A History of the Sawmill Cafe
The recycling of an industrial icon. Throughout the latter half of the 19th Century, Leigh and its environs were actively logged for native timber.
These early settlers, drawn to the area by its great natural beauty and range of natural resources set about establishing the community we see today.
Among the early wave of immigrants was the Wyatt family who moved to the area from England in 1863. They quickly set up a pit sawing operation at the head of Leigh Harbour where they could be readily serviced by the coastal craft utilising the deep-water anchorage at Leigh.

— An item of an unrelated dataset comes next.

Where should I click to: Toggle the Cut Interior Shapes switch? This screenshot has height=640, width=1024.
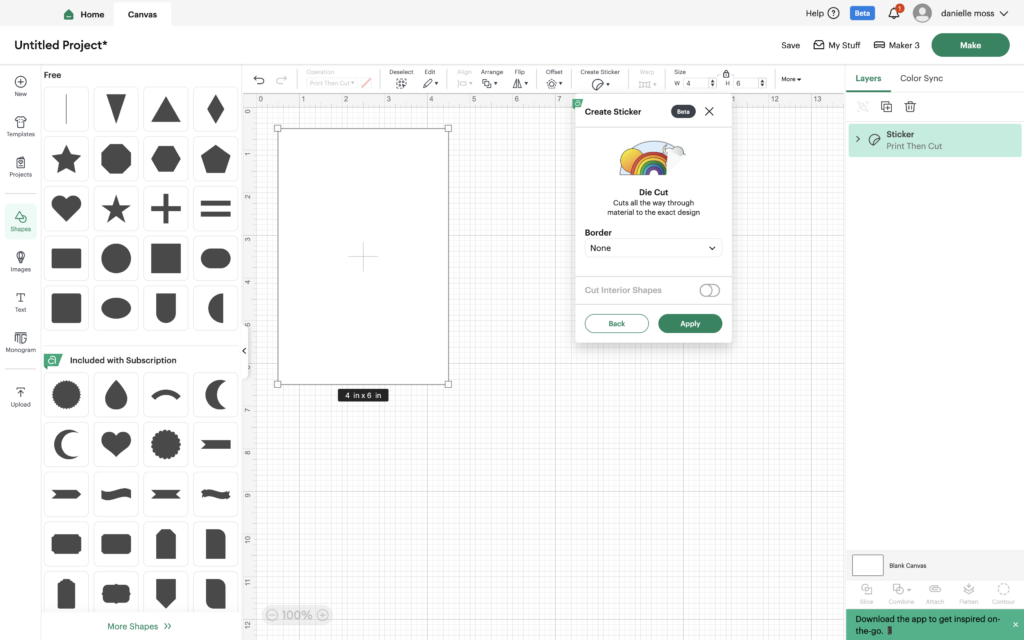point(709,290)
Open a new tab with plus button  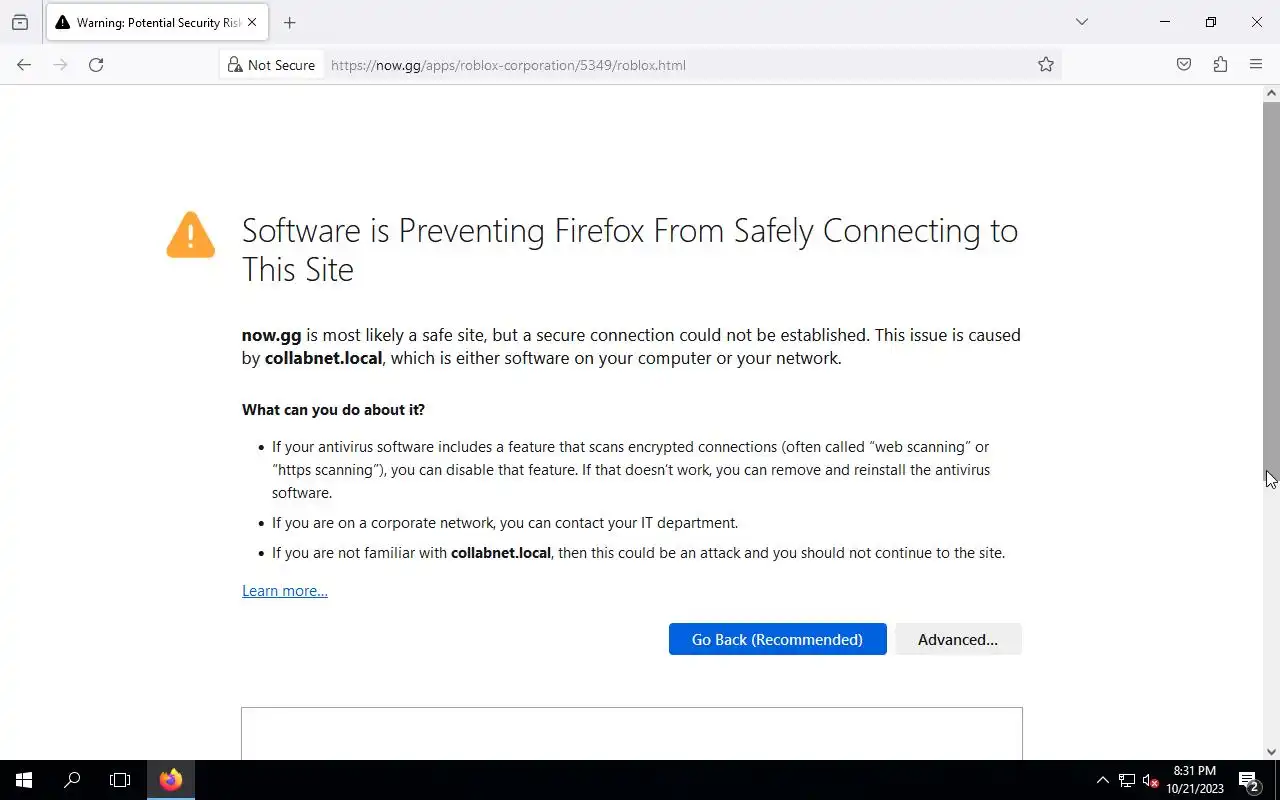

With increasing workload, a steam driven saw and its associated building were constructed. Then, with improvements in land transport and inland roading the Wyatt‘s were prompted to move the operation inland to its present site in the 1930s. This transplanted building forms the core the present Sawmill Cafe's structure and elements of the original building and the entire operational vertical breakdown saw are visible in the café today.
Electricity replaced steam and the mill was gradually modernised to process the bulk volume pine plantations that replaced the dwindling stocks of local native timbers.
Two of the last great Kauri to be felled for timber were on Wyatt land and were milled here (see detailed history below). Soon however, competition from huge automated timber mills and the lack of quality native timber to process (requiring these old style saws and a trained eye), resulted in a steady decline in profitability of these small hands-on operations.
The old part of the mill was finally decommissioned in 1981 and the electric motors were removed to drive the new saws in the new shed (now the site of the accommodation).